Hello,
I have several Xiaomi Aqara devices, namely in the form of sensors for temp/humidity/pressure and a few door/window sensors.
I saw an issue with Philip’s Hue come to light today, where the Zigbee protocol implementation is hi-jacked to allow for malware to be installed on the Hub.
It made me think of the various Zigbee devices I have. Does anyone know how I can update the firmware on these Aqara devices?
Regards,
Tom
I would also like to know if there is a way via deconz as I no longer use the official Xiaomi or Hue Hubs…but obvioulsy firmware needs to be updated.
Thanks
I haven’t looked into it recently but I don’t think Xiaomi has ever pushed newer firmware to any of their basic zigbee sensors? There were always plenty of updates to the hub itself, but it doesn’t seem to explicitly update firmware for the sensors themselves.
what about other zigbee devices connected to conbee/deconz?
Depends on the manufacturer.
One of the main reasons people buy the more expensive Hue bulbs is the device support - they are generally incredibly stable and get frequent updates. But because they’re the most popular, they’re most likely to be targeted by criminals / intruders.
I use a mixture of xiaomi, tradfri and hue zigbee devices connected to a conbee 2 running deconz, all running on an asus tinkerboard. My setup is relatively unique for my locale so I’m not particularly concerned about drive-by zigbee hijackings (I’m far more likely to be infiltrated over the web due to some hilarious weakness in my own wonky HASSIO setup).
i guess my direct question is…but possibly also a feature request for Deconz is… if we can get firmware ota updates?
I have only one aquara, but 1 is enough. I don’t have faith most of these vendors of cheaper devices will do much if anything to secure through firmware. This vulnerability just made a whole lot of devices much less tasty to me.

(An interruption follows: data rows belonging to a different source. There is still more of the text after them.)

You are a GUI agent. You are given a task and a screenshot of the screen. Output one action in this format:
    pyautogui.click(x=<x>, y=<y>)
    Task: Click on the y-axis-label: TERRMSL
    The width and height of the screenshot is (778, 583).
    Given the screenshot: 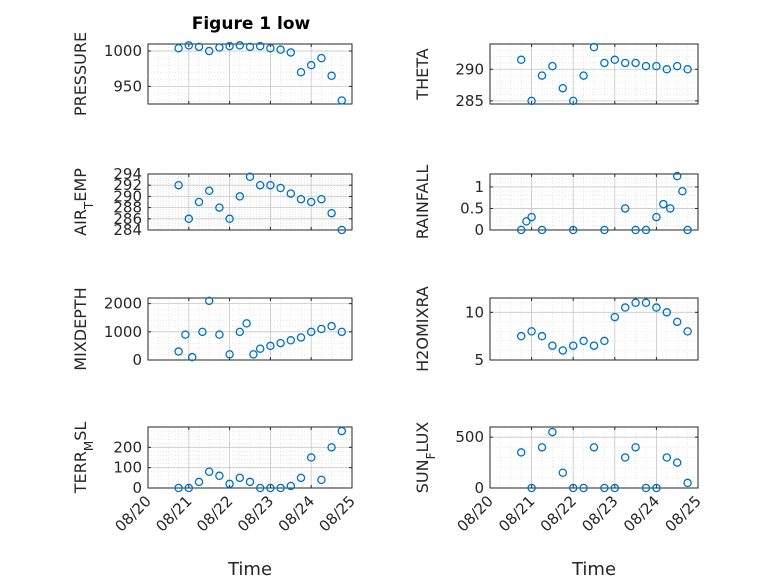 What is the action you would take?
    pyautogui.click(x=84, y=458)
    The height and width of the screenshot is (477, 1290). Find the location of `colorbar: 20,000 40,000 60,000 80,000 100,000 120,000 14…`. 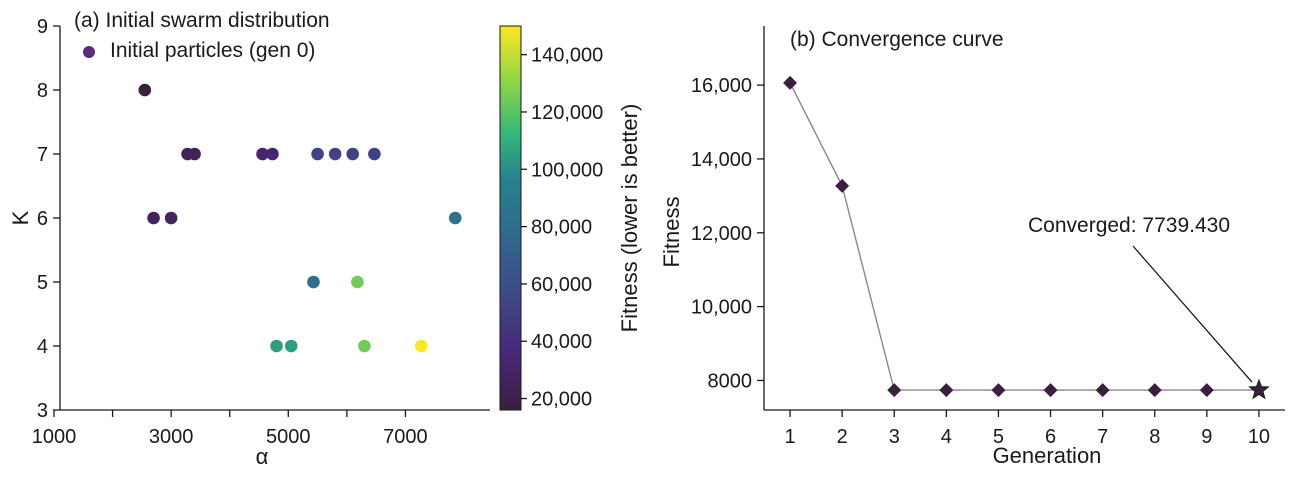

Oh right, well deconz definitely supports Ota updating of firmware for ikea tradfri devices, and some other manufacturers too, but unfortunately I believe the hue update files are signed or protected in some way? Haven’t looked into it much
hue update are possible but Philips does not provide a ota link / list like ikea did that. But the dudes out there grab some stuff with wireshark:
See here: https://github.com/dresden-elektronik/deconz-ota-plugin/issues/10
We can share our latest aqara fw’s here. Or?
So the main reason to update firmware is for security reasons? Important, but a risk I am ok with given my setup.
Does anyone have stories of updating the firmware on a zigbee device to get it to work better? More compatibility?
Hue added the ability to configure state after a power cycle event recently for example.
I can confirm that so far Hue smart plug, hue bulb, Osram Smart Plug and Osram Smart bulb all updated well with Home Assistant. No Aquara nor mija device is detected as being able to use OTA.
Does anbody is able to grab/sniff this firmware for the xiaomi / aqara LLKZMK11LM
I had no lumi gateway, if someone still own a lumi-gateway, this could be possible:
I have been trying to understand this too and so far my understanding is:
Here is an issue on github that talks about getting the ota files from some group (?) and potentally bricking devices (!)…
Curious if anyone finds out more
No Aquara nor mija device is detected as being able to use OTA.
That’s not entirely correct, when I connected an Aqara Power Plug to my Z2M gateway, it immediately suggested OTA FW update, which I did successfully.
But when I later connected second hand Aqara Motion sensor, no update dialog exists. So some work, other don’t.